__选段__.
§ §
以下命令都是单独开启一个窗口来启动,便于观察日志(也可以在后台启动)
注意:celery worker启动尽量不要用root用户启动,如果要用root用户启动则添加环境变量。
用其他用户启动则airflow启动命令也对应用用户启动,并更改项目目录权限属于此用户,否则日志记录时没有权限会影响worker运行。
echo export C_FORCE_ROOT= true >> /etc/profile
source /etc/profile
这是一种错误的方法,导致后面woker启动失败,导致任务不执行
正确以root用户启动worker的方式有两种,
方法一:暂时解决问题
在服务器输入以下命令
export C_FORCE_ROOT="true"
方法二:永久解决问题
from celery import Celery,platforms #导入platforms
app = Celery('celery_tasks.tasks', broker='redis://127.0.0.1:6379/1')
§ §
__数据部分__.
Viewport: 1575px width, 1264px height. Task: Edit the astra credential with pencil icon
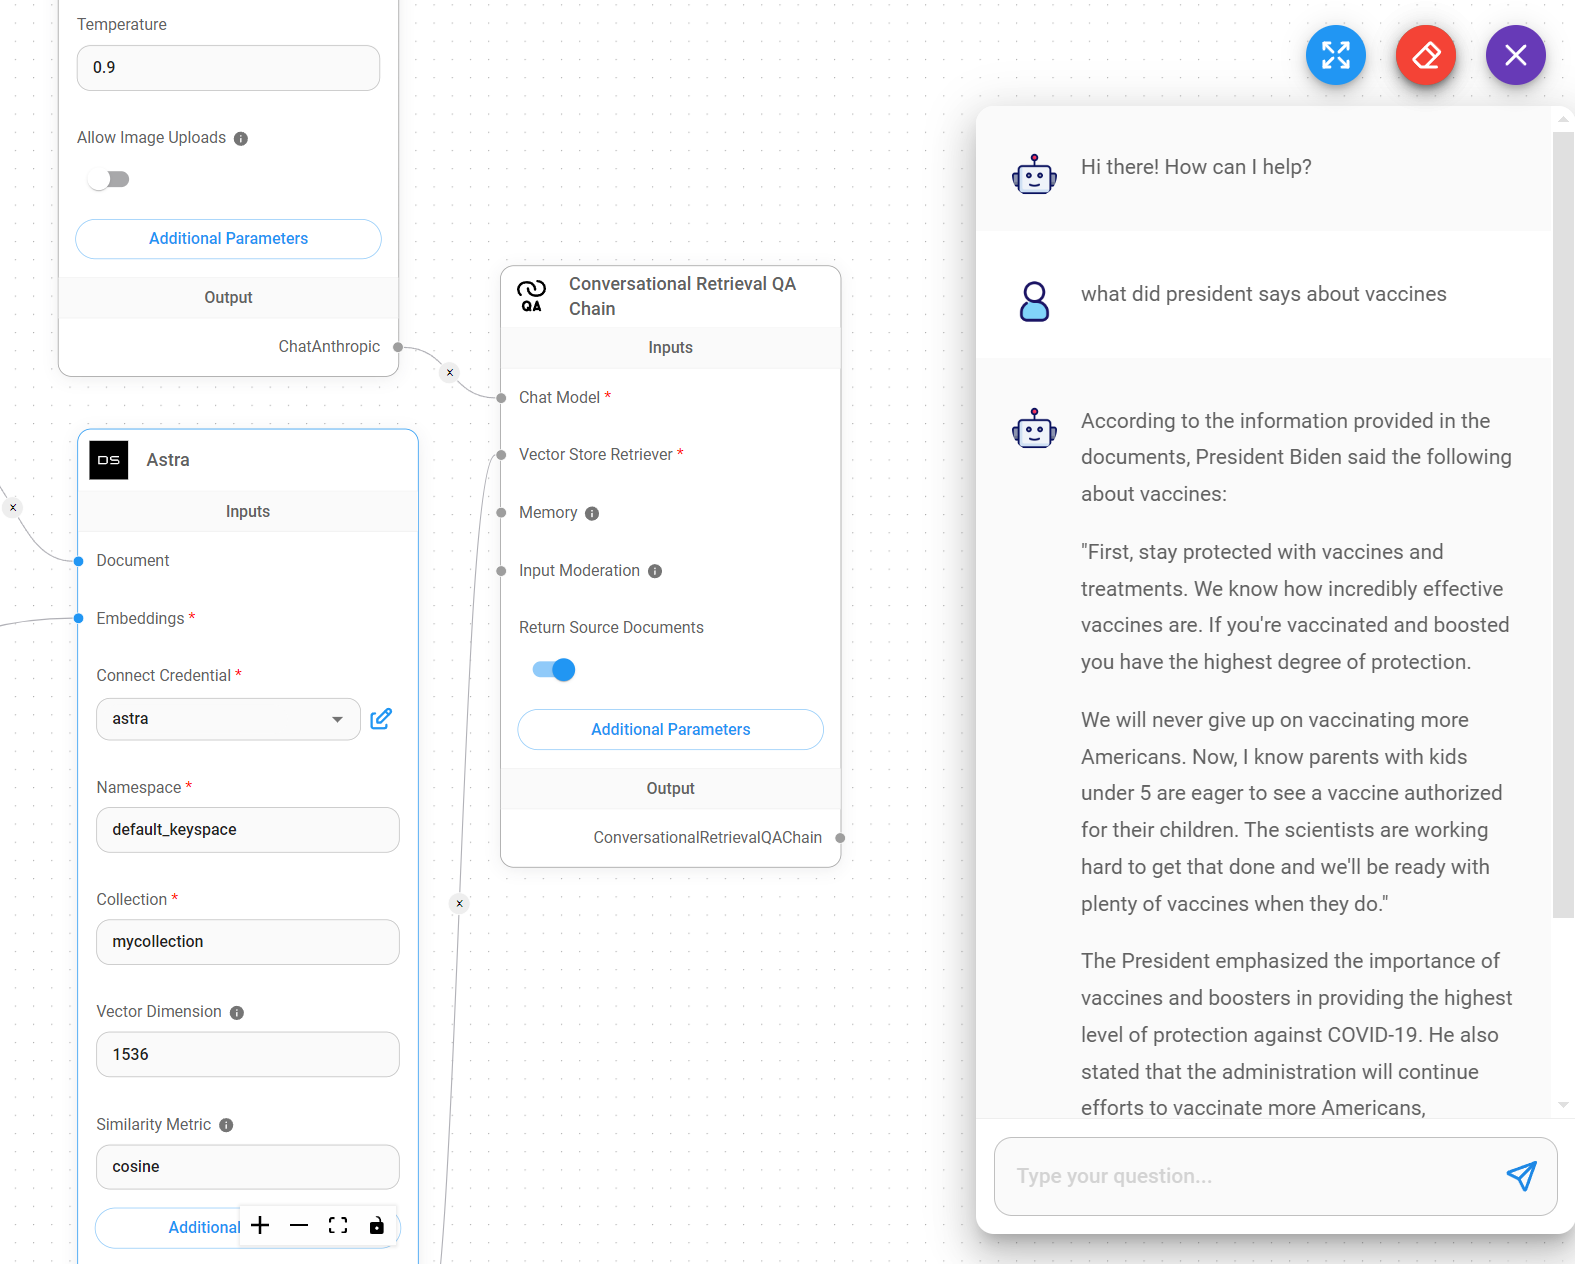[381, 719]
§ §
__练习目标__. 请将选段中从“以下命令都是单独开启一个窗口来启动,便于观察日志(也可以在后台启动)”往下一直到“权限会影响worker运行。”的全部文字一字不改地抄写出来。 清单是单独提供的材料,与选段互不相关。

__参考回答__.
以下命令都是单独开启一个窗口来启动,便于观察日志(也可以在后台启动)
注意:celery worker启动尽量不要用root用户启动,如果要用root用户启动则添加环境变量。
用其他用户启动则airflow启动命令也对应用用户启动,并更改项目目录权限属于此用户,否则日志记录时没有权限会影响worker运行。